━━━━━ Record set
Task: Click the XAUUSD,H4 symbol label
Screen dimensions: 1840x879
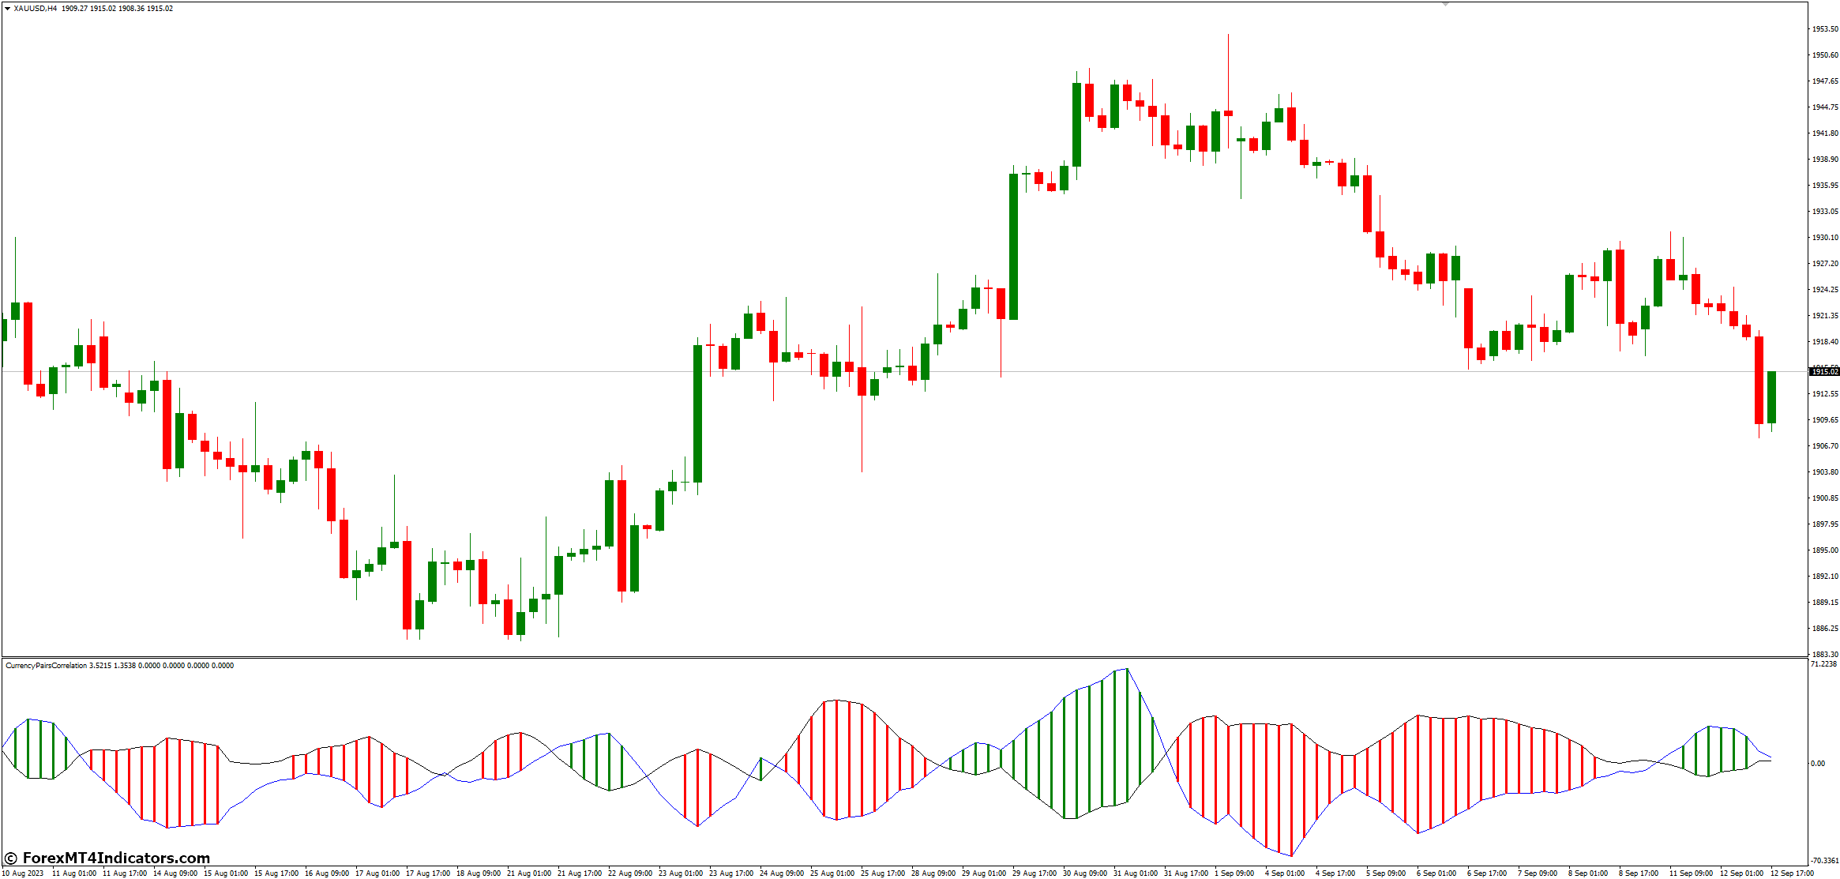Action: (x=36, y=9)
━━━━━━━━━━
━━━━━ Record set
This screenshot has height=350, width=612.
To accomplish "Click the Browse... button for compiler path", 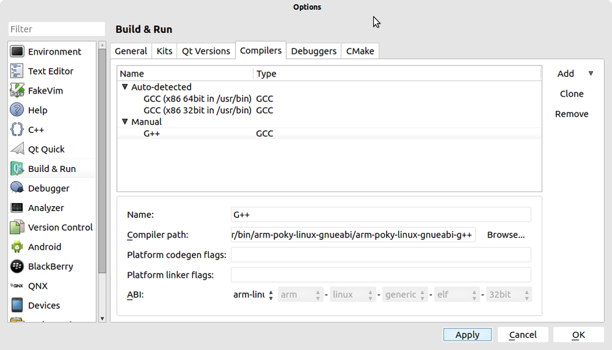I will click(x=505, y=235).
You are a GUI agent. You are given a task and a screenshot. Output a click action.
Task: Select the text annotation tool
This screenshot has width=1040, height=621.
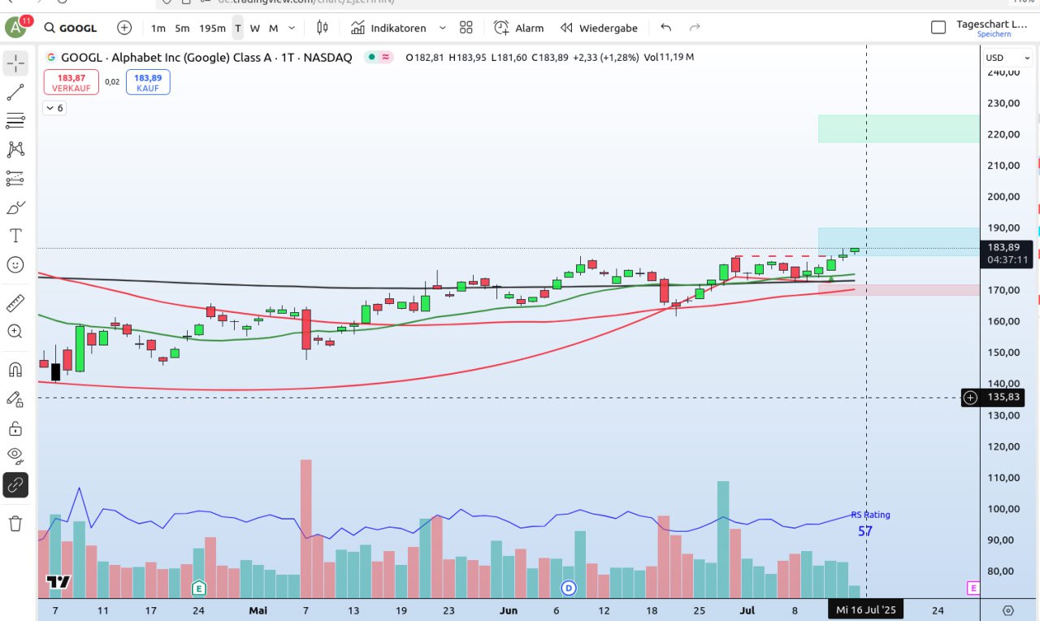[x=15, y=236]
━━━━━━━━━━
## What you have to do
Output as a numbered list the lines of the listing from the line containing "Task: Click the XAUUSD,H4 symbol label" up to and including the line containing "Action: (x=36, y=9)", skipping blank lines. Leave the pictures out of your answer.

## Solution for this task
1. Task: Click the XAUUSD,H4 symbol label
2. Screen dimensions: 1840x879
3. Action: (x=36, y=9)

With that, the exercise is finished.